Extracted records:
----

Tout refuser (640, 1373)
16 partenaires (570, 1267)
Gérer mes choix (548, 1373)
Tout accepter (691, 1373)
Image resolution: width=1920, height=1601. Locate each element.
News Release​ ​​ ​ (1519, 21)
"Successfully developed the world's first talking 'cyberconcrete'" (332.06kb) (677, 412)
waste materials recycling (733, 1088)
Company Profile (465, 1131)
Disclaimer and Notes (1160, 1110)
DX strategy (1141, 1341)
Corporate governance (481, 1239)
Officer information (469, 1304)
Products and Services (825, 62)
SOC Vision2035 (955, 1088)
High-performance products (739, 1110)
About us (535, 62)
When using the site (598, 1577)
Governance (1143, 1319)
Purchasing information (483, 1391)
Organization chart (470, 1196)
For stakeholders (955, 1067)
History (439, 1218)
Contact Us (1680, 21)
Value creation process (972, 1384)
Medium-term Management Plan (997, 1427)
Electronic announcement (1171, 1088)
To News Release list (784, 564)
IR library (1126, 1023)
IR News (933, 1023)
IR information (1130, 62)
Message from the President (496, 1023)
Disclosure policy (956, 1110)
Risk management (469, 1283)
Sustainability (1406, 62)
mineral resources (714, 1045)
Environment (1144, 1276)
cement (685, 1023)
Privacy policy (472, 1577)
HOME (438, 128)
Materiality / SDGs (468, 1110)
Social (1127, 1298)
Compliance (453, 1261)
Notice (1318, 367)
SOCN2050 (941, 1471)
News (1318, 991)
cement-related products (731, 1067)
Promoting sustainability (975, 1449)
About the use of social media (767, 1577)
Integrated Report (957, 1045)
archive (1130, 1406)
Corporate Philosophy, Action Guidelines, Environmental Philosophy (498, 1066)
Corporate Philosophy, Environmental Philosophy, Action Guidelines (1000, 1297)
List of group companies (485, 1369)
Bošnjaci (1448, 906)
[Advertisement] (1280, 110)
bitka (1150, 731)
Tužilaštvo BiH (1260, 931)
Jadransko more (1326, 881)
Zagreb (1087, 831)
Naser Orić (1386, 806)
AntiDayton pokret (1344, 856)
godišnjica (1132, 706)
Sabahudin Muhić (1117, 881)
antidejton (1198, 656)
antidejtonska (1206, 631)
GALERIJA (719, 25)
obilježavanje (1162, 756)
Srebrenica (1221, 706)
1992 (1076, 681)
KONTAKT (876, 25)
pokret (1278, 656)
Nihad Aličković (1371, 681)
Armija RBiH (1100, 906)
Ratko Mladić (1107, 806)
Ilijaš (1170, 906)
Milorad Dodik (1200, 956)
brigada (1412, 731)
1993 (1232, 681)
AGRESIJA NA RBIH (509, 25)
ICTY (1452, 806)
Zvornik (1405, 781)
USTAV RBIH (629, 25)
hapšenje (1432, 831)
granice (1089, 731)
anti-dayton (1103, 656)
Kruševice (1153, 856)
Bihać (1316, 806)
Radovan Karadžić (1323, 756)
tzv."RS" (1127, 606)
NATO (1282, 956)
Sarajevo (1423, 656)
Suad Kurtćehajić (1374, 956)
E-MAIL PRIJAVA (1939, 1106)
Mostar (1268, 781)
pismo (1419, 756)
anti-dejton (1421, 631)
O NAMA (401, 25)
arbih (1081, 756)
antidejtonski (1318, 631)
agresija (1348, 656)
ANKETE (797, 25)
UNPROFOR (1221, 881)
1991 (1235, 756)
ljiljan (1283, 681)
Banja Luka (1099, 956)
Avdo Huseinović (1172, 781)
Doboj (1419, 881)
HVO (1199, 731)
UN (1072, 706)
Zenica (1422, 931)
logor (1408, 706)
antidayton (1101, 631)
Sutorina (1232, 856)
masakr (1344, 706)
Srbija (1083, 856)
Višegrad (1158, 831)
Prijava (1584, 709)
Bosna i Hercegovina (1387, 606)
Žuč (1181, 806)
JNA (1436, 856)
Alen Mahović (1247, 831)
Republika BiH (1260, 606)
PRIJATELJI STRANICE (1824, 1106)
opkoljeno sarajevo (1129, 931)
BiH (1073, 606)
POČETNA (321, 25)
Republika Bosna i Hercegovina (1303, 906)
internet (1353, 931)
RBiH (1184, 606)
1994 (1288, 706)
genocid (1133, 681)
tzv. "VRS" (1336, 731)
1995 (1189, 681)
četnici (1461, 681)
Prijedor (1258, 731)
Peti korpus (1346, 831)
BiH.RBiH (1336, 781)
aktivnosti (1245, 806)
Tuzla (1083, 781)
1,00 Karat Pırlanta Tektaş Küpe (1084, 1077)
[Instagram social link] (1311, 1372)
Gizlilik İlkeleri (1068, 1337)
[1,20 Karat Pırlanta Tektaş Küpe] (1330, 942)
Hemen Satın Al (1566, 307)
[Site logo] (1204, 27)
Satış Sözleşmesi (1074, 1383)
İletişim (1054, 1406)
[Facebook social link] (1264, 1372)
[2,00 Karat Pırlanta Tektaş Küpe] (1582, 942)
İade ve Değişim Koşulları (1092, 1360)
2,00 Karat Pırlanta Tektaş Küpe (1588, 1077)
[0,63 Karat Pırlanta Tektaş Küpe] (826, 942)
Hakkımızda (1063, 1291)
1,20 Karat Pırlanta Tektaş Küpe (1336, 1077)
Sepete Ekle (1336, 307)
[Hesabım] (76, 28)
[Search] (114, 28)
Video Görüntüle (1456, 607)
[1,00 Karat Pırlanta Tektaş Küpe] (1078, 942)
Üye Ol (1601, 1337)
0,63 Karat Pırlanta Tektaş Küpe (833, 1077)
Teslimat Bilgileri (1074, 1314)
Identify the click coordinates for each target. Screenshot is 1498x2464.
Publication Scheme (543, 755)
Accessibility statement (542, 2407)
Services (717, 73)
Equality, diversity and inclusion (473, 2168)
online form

----

Copy every line of the data where "Corporate" is found.

**Response area:**
Corporate governance (481, 1239)
Corporate Philosophy, Action Guidelines, Environmental Philosophy (498, 1066)
Corporate Philosophy, Environmental Philosophy, Action Guidelines (1000, 1297)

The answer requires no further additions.